Um das ideias que sempre me suscitou um grande entusiasmo é das expedições ao hemisfério sul: ver as neves perenes do Monte Kilimanjaro, visitar as extremidades do mundo; há um apelo muito real em querer ver como o mundo ele é…às avessas, ou down under.
Expedições na peugada de Magalhães
Quando sinto o bichinho das expedições a ocupar-me os pensamentos, penso sempre que não vale a pena sucumbir a complexos de culpa: Fernão de Magalhães também sofria da mesma obsessão, num tempo em que as viagens estavam a anos-luz de serem tão fáceis como são hoje.
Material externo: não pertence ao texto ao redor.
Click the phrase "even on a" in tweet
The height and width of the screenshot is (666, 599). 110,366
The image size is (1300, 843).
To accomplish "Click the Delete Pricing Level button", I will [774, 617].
É a ele que devemos a descoberta do Estreito de Magalhães, entre a Argentina e a Antártida, que marca a passagem do Oceano Atlântico para o Pacífico. Adoro lugares de fronteira e este está definitivamente na minha lista! Mas ainda há muito mais a explorar no Hemisfério Sul…
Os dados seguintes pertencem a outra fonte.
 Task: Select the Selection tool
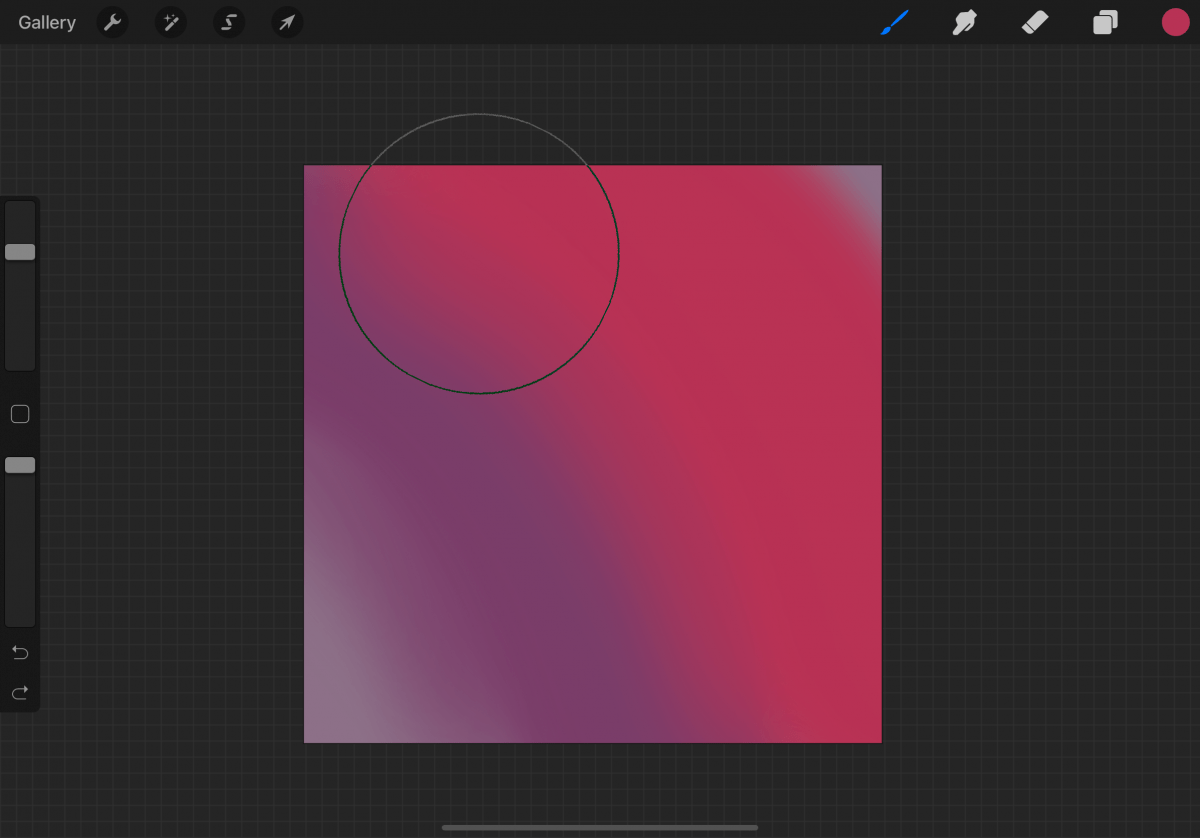(x=228, y=22)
Antártida, o continente silencioso
Remota, inacessível, inóspita: qualquer expedição à Antártida não se livra do epíteto de viagem até ao fim do mundo. A possibilidade de confronto com os limites do mundo traz à mente imagens imponentes de desertos brancos e gelados, que não foram facilmente conquistados. A história das expedições à Antártida está repleta de viagens com um final não propriamente feliz, mas também é uma narrativa de perseverança e de um esforço constante para ultrapassar aqueles que pensávamos ser os nossos limites.
Tão longínquo é este continente imenso, que só foi avistado por olhos humanos pela primeira vez durante o século XIX. Tão agrestes são as suas paragens, que só em 1911, após inúmeras expedições enviadas por 10 países diferentes é que foi possível ao explorador Roald Amundsen atingir o Pólo Sul geográfico, o ponto mais meridional do planeta Terra.
Hoje em dia, a Antártida está finalmente a deixar de ser território reservado a exploradores e começa a desvendar os segredos dos seus gelos eternos a viajantes de todo o mundo. Há cruzeiros, expedições aéreas, canoagem, observação da vida selvagem…inúmeros ângulos possíveis para explorar o Pólo Sul.
Esta viagem, por mais apetecível que seja, continua no entanto a não estar ao alcance de todos: os números de viajantes que participam em cada expedição têm de ser cuidadosamente controlados para assegurar a segurança de todos.